Tue, Feb 04, 2014 - Page 3 News List

China bids to give unwanted babies care with ‘islands’

Reuters, TIANJIN, China

Local residents visit an abandoned baby lying in a crib at a “baby hatch” in Guiyang, Guizhou Province, China, on Jan. 12.

Photo: Reuters

Fangfang (方方) was just a few days old when she was abandoned on a near-freezing New Year’s Day in north China.

However, she was relatively lucky. Unlike the many who are found dumped in train stations or toilets, her family left her at a safe, warm shelter.

Dozens of babies have been secretly dropped off at “baby safety islands” or “baby hatches” set up since late last year under a scheme aimed at protecting unwanted offspring.

“We need to build these islands to protect children from further injury,” said Zhang Min (張民), head of a government-run orphanage in the northern coastal city of Tianjin, where Fangfang was found.

The babies there are dropped off in a cosy room with pink walls, a cradle and an incubator. Fangfang was left in a handbag on the floor.

Chinese media frequently report harrowing tales of babies being abandoned, a problem attributed to young mothers unaware they are pregnant, the birth of an unwanted girl in a society that puts greater value on boys or China’s strict family planning rules.

In one such case, a baby was found in a dumpster on the outskirts of Beijing — he did not survive. In another, firemen in eastern China rescued an abandoned newborn boy from a sewage pipe.

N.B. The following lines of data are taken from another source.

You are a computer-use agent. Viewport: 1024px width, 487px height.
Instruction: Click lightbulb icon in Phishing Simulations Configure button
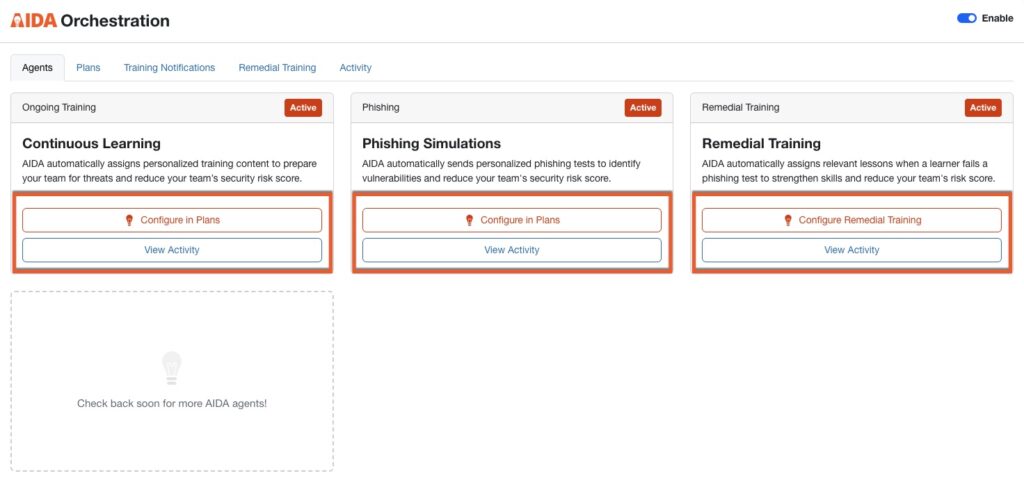point(469,220)
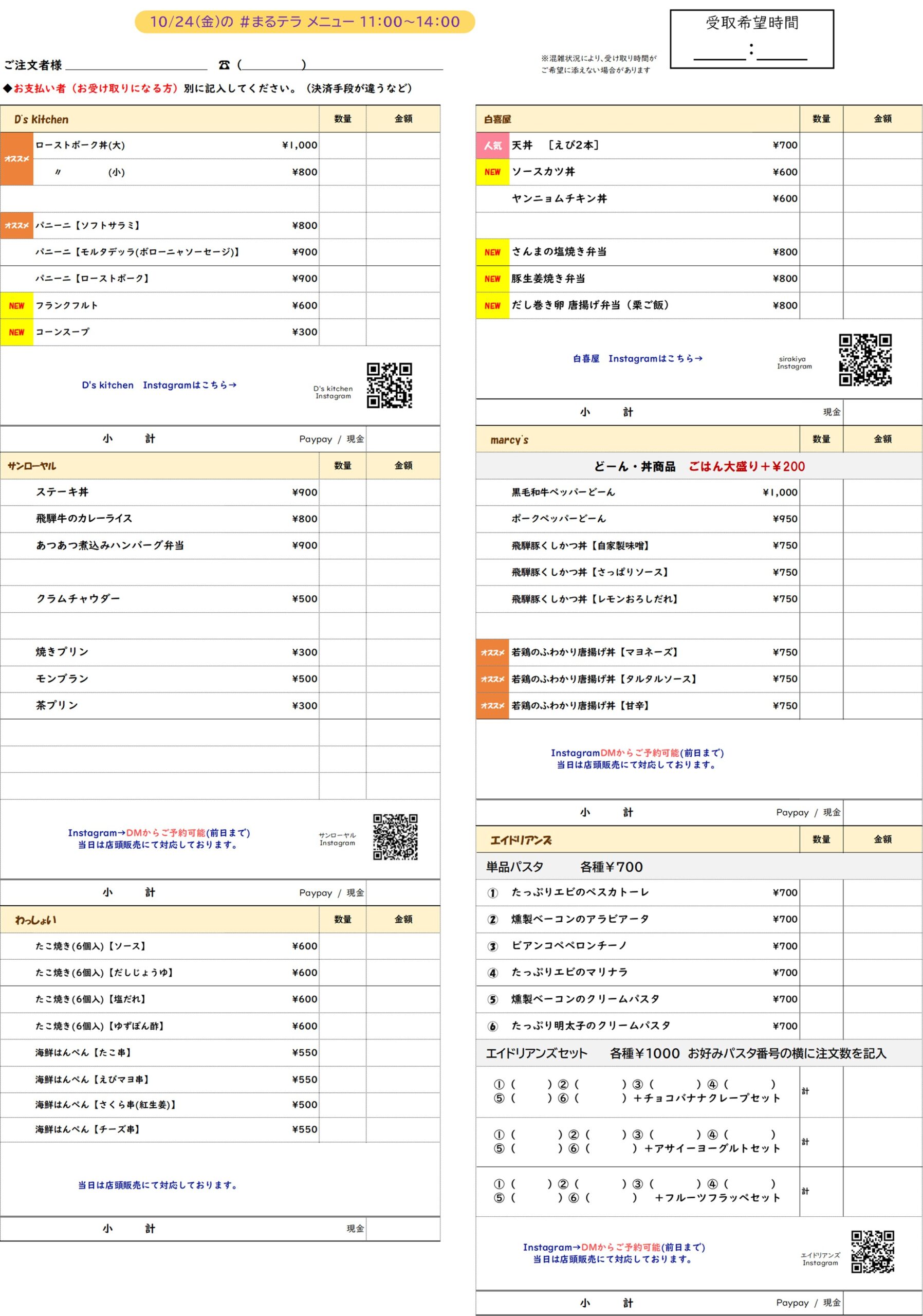Click the yellow 10/24 まるテラ メニュー title banner
Image resolution: width=923 pixels, height=1316 pixels.
(x=304, y=22)
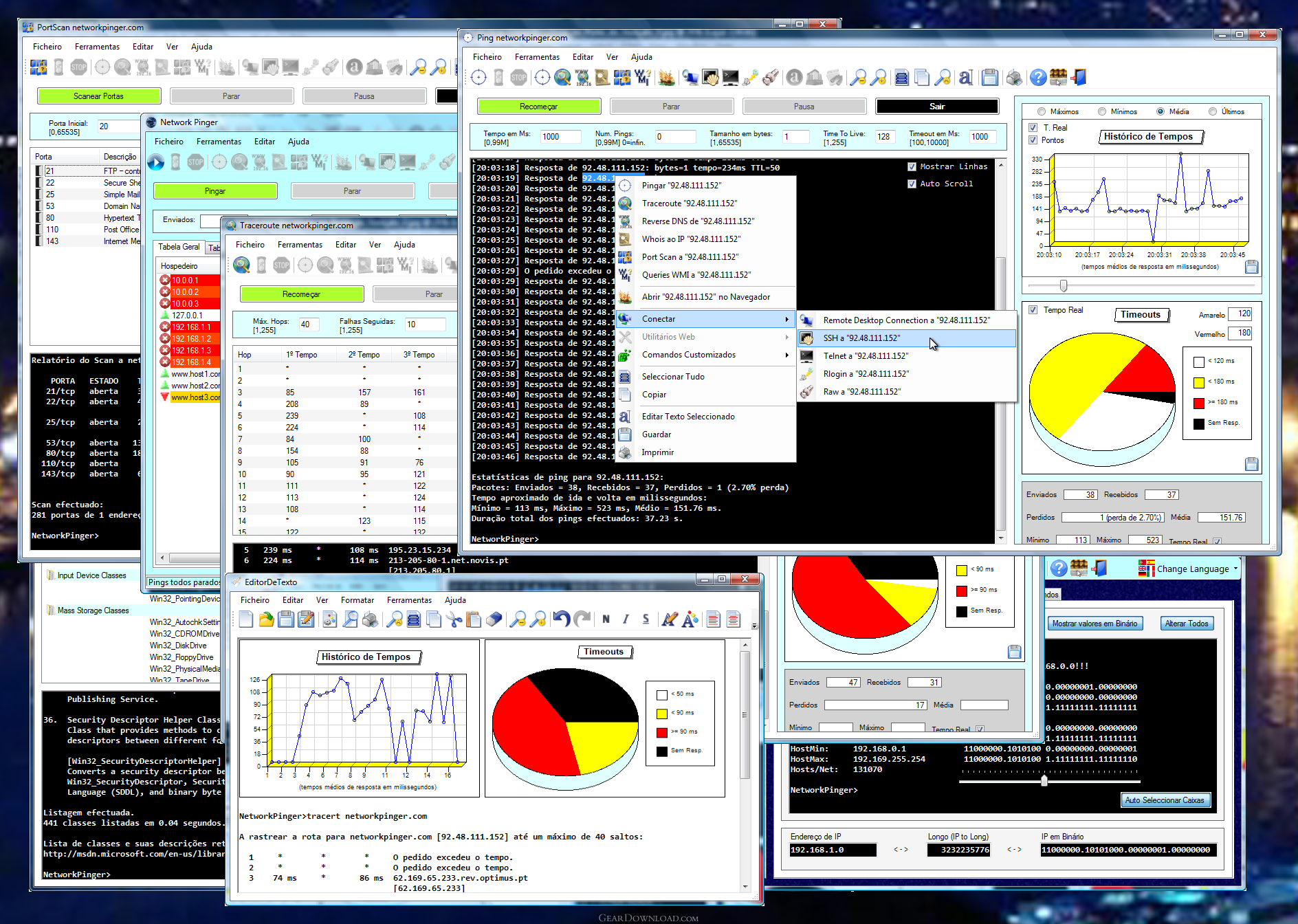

Chinese orphanages have seen a falling number of abandoned children since 2005, but officials estimate that about 10,000 unwanted children are still received each year.

An unknown number of abandoned babies are also adopted informally.

Orphanages in China were once overwhelmingly filled with girls due to the cultural preference for male heirs. The preference still exists, but it is much less prevalent as the world’s second-largest economy grows and the country becomes more wealthy. So the abandoned children now tend to be of both genders and are usually seriously sick or disabled.

Fangfang, the first baby to be left at the Tianjin hatch outside the gate of a city orphanage, has Down’s syndrome and congenital heart disease.

Government officials say baby hatches are needed because of the prevalence of illnesses and disabilities, which often mean the babies need immediate medical attention. Each province has to set up a minimum of two by the end of the year.

“With more and more disabled children, it could mean they die if we find them 10 minutes late,” said Ji Gang, an official with the China Center for Children’s Welfare and Adoption.

Baby hatches have sparked concern among some who say the schme may encourage more parents to abandon babies. Some were busy when they opened under the media spotlight, but the numbers soon dropped off, welfare officials said.

“Child abandonment exists. Baby hatches won’t encourage more parents to abandon children,” social welfare expert Wang Zhenyao (王振耀) said. “They will only provide more accurate numbers.”

Welfare experts and officials say that although China has various charity funds and government health insurance schemes to help the sick and disabled, it suffers from a lack of a unified welfare system.

“If there were such a system, a lot of parents wouldn’t abandon their children,” Ji said. “We wouldn’t have to build so many baby hatches.”